Nel 1968 si intervenne sugli intonaci e nel 1998 si provvide alla ricostruzione della copertura, al termine di una serie complessa di interventi di recupero e di restauro che hanno ridato l’identità al monumento.
Dal 2009 la Chiesa di Fontaney è stata finalmente restituita alla popolazione.

Museo del Ponte Romano

Musei  -  Pont-Saint-Martin

Il museo è dedicato al grandioso ponte costruito dai Romani nel I secolo a.C., la cui maestosa arcata è la più ampia tra quelle risalenti alla stessa epoca ancora esistenti in Europa.

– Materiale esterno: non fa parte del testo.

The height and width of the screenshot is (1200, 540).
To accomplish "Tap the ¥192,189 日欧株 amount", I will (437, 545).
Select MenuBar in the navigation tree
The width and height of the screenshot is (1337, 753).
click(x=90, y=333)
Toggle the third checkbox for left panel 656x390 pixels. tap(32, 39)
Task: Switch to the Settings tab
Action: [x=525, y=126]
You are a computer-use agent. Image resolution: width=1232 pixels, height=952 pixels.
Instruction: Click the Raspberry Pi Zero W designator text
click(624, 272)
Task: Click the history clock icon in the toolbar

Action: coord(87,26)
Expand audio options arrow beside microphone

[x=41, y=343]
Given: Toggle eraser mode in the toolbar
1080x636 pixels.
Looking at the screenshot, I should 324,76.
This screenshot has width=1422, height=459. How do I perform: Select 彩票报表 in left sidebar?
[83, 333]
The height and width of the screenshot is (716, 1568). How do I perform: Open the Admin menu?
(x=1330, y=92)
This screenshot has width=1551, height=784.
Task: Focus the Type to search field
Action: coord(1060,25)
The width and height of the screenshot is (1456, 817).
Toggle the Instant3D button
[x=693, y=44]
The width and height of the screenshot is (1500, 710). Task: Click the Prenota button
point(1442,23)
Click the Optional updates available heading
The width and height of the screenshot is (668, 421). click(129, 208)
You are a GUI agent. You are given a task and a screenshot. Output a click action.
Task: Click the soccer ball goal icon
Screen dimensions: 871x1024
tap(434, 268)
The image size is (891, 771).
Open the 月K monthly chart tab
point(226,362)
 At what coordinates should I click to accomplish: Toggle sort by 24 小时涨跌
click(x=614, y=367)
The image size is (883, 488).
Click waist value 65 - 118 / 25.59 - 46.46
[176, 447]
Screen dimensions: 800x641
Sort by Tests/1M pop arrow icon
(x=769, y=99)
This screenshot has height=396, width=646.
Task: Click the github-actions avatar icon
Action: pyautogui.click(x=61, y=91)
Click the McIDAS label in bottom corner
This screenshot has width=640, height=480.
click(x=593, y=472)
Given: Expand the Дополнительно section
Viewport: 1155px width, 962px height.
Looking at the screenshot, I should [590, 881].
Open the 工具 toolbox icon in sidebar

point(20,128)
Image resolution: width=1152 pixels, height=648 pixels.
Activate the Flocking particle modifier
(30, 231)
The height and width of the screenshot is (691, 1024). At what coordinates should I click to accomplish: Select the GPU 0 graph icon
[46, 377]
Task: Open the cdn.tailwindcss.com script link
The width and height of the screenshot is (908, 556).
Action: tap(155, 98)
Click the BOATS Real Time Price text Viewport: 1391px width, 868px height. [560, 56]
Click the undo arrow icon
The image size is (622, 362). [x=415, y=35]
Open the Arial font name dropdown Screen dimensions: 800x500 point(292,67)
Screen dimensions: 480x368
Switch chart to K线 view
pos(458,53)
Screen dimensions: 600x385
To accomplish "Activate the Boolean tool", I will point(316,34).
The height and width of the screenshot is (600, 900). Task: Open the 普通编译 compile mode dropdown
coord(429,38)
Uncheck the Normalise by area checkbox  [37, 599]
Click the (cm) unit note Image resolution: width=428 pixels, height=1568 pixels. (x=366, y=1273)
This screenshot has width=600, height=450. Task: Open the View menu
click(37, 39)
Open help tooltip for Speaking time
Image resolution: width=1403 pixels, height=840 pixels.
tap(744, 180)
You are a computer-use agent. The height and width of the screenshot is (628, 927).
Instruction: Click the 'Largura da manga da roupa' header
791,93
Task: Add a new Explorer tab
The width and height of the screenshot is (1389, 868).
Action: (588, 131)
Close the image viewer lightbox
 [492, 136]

Un’interessante serie di fotografie, disegni e documenti sul tema, permette di soddisfare qualsiasi tipo di curiosità legata al ‘‘Ponte del Diavolo”: i materiali utilizzati e la tecnica costruttiva, le leggende che vedono il ponte protagonista, il restauro ottocentesco, lo scampato pericolo corso con il bombardamento alleato dell’agosto 1944.
Inoltre il museo del ponte romano è il punto di partenza per un’approfondita visita a 360° del paese Pont-Saint-Martin, presentato in un filmato proiettato nella stessa saletta.

Carnevale storico

Tradizioni  -  Pont-Saint-Martin

Il Carnevale di Pont-Saint-Martin è nato nel 1910 e trae origine da due distinte leggende popolari.
Una è imperniata sul personaggio del Diavolo che, come vuole la leggenda, fu interpellato da San Martino per la costruzione di un ponte solido sul torrente Lys. Il Maligno innalzò un bellissimo arco in una sola notte, ma in cambio chiese l’anima che per prima vi fosse transitata. Il Santo però ingannò il Diavolo facendo passare sul ponte un cane: il Maligno si infuriò e voleva distruggere la propria opera: aveva già aperto una breccia sul parapetto del ponte, ma San Martino piantò una croce nel suo punto più alto e fece scomparire il Diavolo. In seguito venne eretto un oratorio nel luogo dove era stata fatta la breccia, per annullare il maleficio che non permetteva di ripararla in nessun modo.
Il personaggio della Ninfa si rifà invece alla leggenda della Fata di Colombera: secondo la tradizione questa leggiadra creatura abitava in un antro scavato nella roccia nei pressi di Réchanter. Ma gli abitanti del borgo la accusarono di iniquità ed ella decise di lasciare quel luogo inospitale. Fece cadere una pioggia torrenziale che ingrossò le acque del rivo di Réchanter, poi fermò le acque del Lys formando un lago nel quale ella si adagiò, per poi ridare nuovamente sfogo ai flutti. La terribile ondata, arrivata nei pressi di Pont, rischiava di travolgere il Ponte Romano ed alcuni abitanti del paese invocarono la ninfa: “Baissez-vous, la belle, et laissez-nous le pont!” La giovane creatura, commossa, risparmiò il Ponte ed il paese, cosa che gli abitanti ricordano ancor oggi con riconoscenza.
Durante la festa si svolge anche la “corsa delle bighe”, in ricordo dell’occupazione Romana al tempo dei Salassi, ed i festeggiamenti si concludono con il rogo del Diavolo sotto il ponte.
La manifestazione inizia il sabato grasso per terminare il mercoledì delle Ceneri.